- [INPUT RECORDS]
++++
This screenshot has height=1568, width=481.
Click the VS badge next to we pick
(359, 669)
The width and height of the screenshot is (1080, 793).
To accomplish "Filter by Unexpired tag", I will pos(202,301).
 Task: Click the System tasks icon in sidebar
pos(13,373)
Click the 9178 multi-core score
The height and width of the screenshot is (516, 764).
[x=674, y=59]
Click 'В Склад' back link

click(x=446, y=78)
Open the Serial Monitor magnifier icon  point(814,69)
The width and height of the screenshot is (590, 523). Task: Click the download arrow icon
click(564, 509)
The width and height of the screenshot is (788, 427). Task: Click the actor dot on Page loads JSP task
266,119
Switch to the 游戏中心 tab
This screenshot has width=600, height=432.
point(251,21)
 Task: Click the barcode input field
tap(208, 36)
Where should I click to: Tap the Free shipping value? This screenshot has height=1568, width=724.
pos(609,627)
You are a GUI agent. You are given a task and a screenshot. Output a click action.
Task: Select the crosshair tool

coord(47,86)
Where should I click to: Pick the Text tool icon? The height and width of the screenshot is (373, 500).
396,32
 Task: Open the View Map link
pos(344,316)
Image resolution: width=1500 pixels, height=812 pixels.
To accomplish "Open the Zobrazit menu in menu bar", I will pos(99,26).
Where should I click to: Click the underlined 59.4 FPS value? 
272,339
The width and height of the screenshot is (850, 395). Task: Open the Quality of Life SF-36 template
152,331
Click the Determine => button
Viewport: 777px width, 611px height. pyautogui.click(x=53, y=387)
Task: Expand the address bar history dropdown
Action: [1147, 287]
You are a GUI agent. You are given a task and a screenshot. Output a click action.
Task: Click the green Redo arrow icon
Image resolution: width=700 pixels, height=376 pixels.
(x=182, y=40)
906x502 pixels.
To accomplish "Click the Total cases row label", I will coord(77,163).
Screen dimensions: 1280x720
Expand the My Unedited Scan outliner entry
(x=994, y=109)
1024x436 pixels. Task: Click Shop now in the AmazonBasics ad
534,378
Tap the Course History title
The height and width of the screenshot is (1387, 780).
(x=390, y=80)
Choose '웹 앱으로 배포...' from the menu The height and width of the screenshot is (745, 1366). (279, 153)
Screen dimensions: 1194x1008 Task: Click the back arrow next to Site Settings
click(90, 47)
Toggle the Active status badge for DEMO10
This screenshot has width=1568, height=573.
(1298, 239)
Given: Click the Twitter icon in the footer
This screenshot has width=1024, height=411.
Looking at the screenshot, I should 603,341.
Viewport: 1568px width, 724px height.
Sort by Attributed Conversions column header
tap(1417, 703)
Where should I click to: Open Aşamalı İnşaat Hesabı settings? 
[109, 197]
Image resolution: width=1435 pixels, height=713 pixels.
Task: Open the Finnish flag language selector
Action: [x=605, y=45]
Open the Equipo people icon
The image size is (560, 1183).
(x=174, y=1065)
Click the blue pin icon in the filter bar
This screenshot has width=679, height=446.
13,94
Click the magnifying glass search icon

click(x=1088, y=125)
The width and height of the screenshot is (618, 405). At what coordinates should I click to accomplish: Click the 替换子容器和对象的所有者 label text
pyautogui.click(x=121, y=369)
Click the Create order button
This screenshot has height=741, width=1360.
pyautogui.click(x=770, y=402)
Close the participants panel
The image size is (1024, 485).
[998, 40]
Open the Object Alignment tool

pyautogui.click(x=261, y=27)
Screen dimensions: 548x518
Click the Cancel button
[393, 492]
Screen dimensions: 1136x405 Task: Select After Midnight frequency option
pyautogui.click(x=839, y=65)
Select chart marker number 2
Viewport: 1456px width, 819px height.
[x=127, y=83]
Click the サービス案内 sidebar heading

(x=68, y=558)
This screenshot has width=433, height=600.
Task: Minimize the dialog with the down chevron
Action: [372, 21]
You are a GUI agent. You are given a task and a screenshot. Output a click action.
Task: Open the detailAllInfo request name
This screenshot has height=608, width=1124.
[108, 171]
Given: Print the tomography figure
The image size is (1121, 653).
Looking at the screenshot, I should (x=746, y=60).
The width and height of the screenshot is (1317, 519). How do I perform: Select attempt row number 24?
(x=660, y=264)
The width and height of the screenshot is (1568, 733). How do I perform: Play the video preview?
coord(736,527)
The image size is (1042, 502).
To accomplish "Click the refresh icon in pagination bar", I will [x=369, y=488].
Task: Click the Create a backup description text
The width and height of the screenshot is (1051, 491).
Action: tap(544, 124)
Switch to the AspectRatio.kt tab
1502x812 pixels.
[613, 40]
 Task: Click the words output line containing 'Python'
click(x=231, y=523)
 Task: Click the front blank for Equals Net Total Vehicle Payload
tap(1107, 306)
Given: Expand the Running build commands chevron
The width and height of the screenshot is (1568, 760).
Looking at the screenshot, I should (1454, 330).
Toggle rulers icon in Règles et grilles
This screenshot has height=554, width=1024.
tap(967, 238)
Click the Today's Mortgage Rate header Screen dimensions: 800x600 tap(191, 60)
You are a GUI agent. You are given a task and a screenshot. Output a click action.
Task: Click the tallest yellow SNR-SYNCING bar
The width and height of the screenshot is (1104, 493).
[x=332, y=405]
++++
- [WHAT TO DO] Copy out each record above exactly, leaving nothing out.

- [COMPLETED TASK]
This screenshot has height=1568, width=481.
Click the VS badge next to we pick
(359, 669)
The width and height of the screenshot is (1080, 793).
To accomplish "Filter by Unexpired tag", I will pos(202,301).
 Task: Click the System tasks icon in sidebar
pos(13,373)
Click the 9178 multi-core score
The height and width of the screenshot is (516, 764).
[x=674, y=59]
Click 'В Склад' back link

click(x=446, y=78)
Open the Serial Monitor magnifier icon  point(814,69)
The width and height of the screenshot is (590, 523). Task: Click the download arrow icon
click(564, 509)
The width and height of the screenshot is (788, 427). Task: Click the actor dot on Page loads JSP task
266,119
Switch to the 游戏中心 tab
This screenshot has width=600, height=432.
point(251,21)
 Task: Click the barcode input field
tap(208, 36)
Where should I click to: Tap the Free shipping value? This screenshot has height=1568, width=724.
pos(609,627)
You are a GUI agent. You are given a task and a screenshot. Output a click action.
Task: Select the crosshair tool

coord(47,86)
Where should I click to: Pick the Text tool icon? The height and width of the screenshot is (373, 500).
396,32
 Task: Open the View Map link
pos(344,316)
Image resolution: width=1500 pixels, height=812 pixels.
To accomplish "Open the Zobrazit menu in menu bar", I will pos(99,26).
Where should I click to: Click the underlined 59.4 FPS value? 
272,339
The width and height of the screenshot is (850, 395). Task: Open the Quality of Life SF-36 template
152,331
Click the Determine => button
Viewport: 777px width, 611px height. pyautogui.click(x=53, y=387)
Task: Expand the address bar history dropdown
Action: [1147, 287]
You are a GUI agent. You are given a task and a screenshot. Output a click action.
Task: Click the green Redo arrow icon
Image resolution: width=700 pixels, height=376 pixels.
(x=182, y=40)
906x502 pixels.
To accomplish "Click the Total cases row label", I will coord(77,163).
Screen dimensions: 1280x720
Expand the My Unedited Scan outliner entry
(x=994, y=109)
1024x436 pixels. Task: Click Shop now in the AmazonBasics ad
534,378
Tap the Course History title
The height and width of the screenshot is (1387, 780).
(x=390, y=80)
Choose '웹 앱으로 배포...' from the menu The height and width of the screenshot is (745, 1366). (279, 153)
Screen dimensions: 1194x1008 Task: Click the back arrow next to Site Settings
click(90, 47)
Toggle the Active status badge for DEMO10
This screenshot has width=1568, height=573.
(1298, 239)
Given: Click the Twitter icon in the footer
This screenshot has width=1024, height=411.
Looking at the screenshot, I should 603,341.
Viewport: 1568px width, 724px height.
Sort by Attributed Conversions column header
tap(1417, 703)
Where should I click to: Open Aşamalı İnşaat Hesabı settings? 
[109, 197]
Image resolution: width=1435 pixels, height=713 pixels.
Task: Open the Finnish flag language selector
Action: [x=605, y=45]
Open the Equipo people icon
The image size is (560, 1183).
(x=174, y=1065)
Click the blue pin icon in the filter bar
This screenshot has width=679, height=446.
13,94
Click the magnifying glass search icon

click(x=1088, y=125)
The width and height of the screenshot is (618, 405). At what coordinates should I click to accomplish: Click the 替换子容器和对象的所有者 label text
pyautogui.click(x=121, y=369)
Click the Create order button
This screenshot has height=741, width=1360.
pyautogui.click(x=770, y=402)
Close the participants panel
The image size is (1024, 485).
[998, 40]
Open the Object Alignment tool

pyautogui.click(x=261, y=27)
Screen dimensions: 548x518
Click the Cancel button
[393, 492]
Screen dimensions: 1136x405 Task: Select After Midnight frequency option
pyautogui.click(x=839, y=65)
Select chart marker number 2
Viewport: 1456px width, 819px height.
[x=127, y=83]
Click the サービス案内 sidebar heading

(x=68, y=558)
This screenshot has width=433, height=600.
Task: Minimize the dialog with the down chevron
Action: [372, 21]
You are a GUI agent. You are given a task and a screenshot. Output a click action.
Task: Open the detailAllInfo request name
This screenshot has height=608, width=1124.
[108, 171]
Given: Print the tomography figure
The image size is (1121, 653).
Looking at the screenshot, I should (x=746, y=60).
The width and height of the screenshot is (1317, 519). How do I perform: Select attempt row number 24?
(x=660, y=264)
The width and height of the screenshot is (1568, 733). How do I perform: Play the video preview?
coord(736,527)
The image size is (1042, 502).
To accomplish "Click the refresh icon in pagination bar", I will [x=369, y=488].
Task: Click the Create a backup description text
The width and height of the screenshot is (1051, 491).
Action: tap(544, 124)
Switch to the AspectRatio.kt tab
1502x812 pixels.
[613, 40]
 Task: Click the words output line containing 'Python'
click(x=231, y=523)
 Task: Click the front blank for Equals Net Total Vehicle Payload
tap(1107, 306)
Given: Expand the Running build commands chevron
The width and height of the screenshot is (1568, 760).
Looking at the screenshot, I should (1454, 330).
Toggle rulers icon in Règles et grilles
This screenshot has height=554, width=1024.
tap(967, 238)
Click the Today's Mortgage Rate header Screen dimensions: 800x600 tap(191, 60)
You are a GUI agent. You are given a task and a screenshot. Output a click action.
Task: Click the tallest yellow SNR-SYNCING bar
The width and height of the screenshot is (1104, 493).
[x=332, y=405]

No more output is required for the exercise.